— Data extract —
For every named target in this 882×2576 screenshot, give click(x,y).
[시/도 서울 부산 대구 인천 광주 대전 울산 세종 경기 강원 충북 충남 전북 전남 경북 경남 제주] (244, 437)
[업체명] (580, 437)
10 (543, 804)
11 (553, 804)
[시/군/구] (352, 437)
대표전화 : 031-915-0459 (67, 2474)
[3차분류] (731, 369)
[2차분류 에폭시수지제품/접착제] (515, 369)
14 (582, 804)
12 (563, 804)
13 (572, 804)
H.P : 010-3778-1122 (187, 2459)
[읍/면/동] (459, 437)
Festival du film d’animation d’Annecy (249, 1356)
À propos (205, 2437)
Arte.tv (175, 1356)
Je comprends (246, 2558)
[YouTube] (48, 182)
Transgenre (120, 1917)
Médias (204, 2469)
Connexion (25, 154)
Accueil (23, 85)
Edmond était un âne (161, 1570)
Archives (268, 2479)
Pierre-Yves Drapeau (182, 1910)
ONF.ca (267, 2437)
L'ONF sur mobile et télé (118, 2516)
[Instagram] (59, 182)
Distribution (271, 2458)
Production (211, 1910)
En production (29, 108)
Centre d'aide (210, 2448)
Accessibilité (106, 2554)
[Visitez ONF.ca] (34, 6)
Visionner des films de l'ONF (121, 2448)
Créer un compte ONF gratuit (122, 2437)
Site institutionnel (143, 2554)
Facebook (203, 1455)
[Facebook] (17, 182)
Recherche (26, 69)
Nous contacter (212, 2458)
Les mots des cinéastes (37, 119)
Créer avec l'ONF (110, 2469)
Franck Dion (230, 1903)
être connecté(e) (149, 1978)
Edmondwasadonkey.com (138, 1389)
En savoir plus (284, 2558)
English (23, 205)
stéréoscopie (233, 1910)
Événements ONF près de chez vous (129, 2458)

— Instructions for the task —
Where in the records does the word "Créer" appear? Copy each line that holds it.

— Result —
Créer un compte ONF gratuit (122, 2437)
Créer avec l'ONF (110, 2469)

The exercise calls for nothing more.